--- Input records Enclosed Below ---

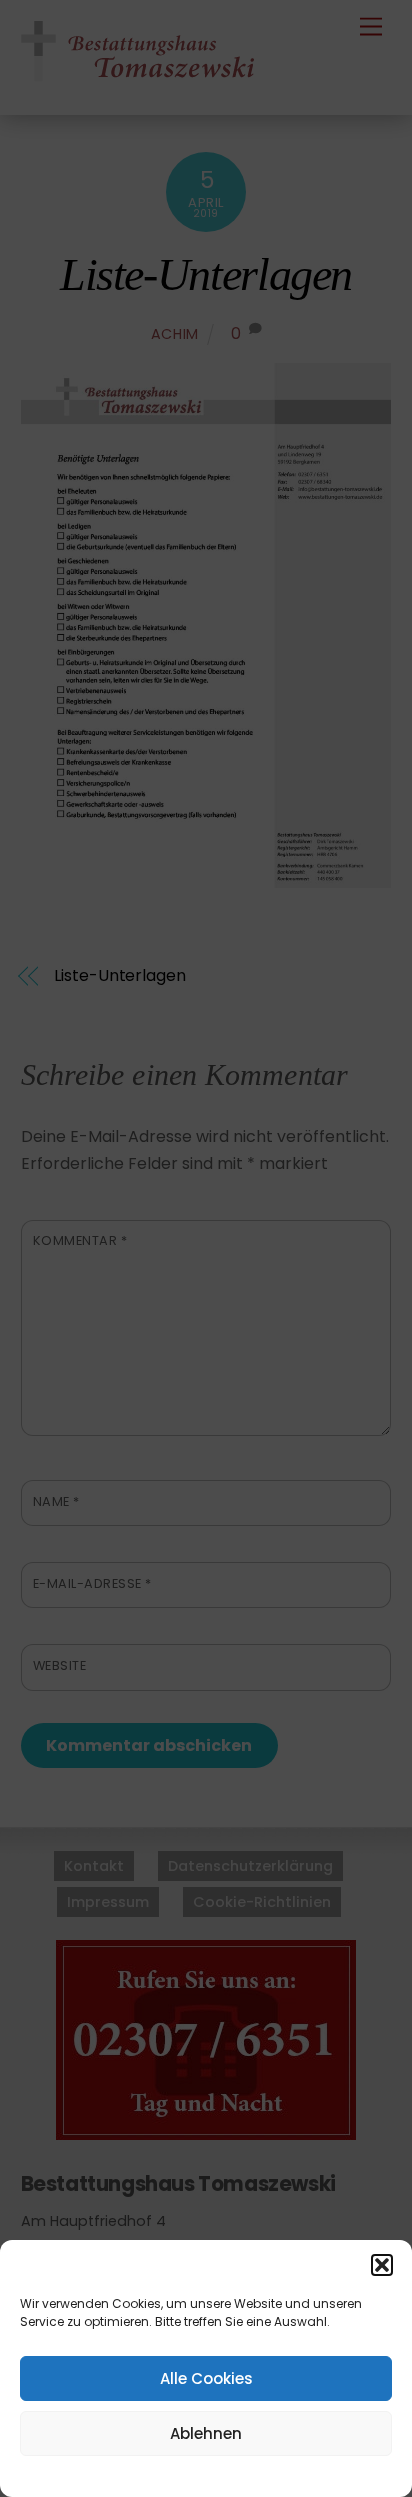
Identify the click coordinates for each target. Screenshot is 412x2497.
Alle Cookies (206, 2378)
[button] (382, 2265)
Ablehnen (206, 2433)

--- End of Enclosed Input records ---
--- Input records Enclosed Below ---

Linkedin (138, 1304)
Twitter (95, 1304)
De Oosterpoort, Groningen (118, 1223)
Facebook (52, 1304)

--- End of Enclosed Input records ---

Wherever the line holding "Linkedin (138, 1304)" falls in the entries above, copy exactly from it through the line holding "Facebook (52, 1304)", inclusive, and add nothing.

Reply:
Linkedin (138, 1304)
Twitter (95, 1304)
De Oosterpoort, Groningen (118, 1223)
Facebook (52, 1304)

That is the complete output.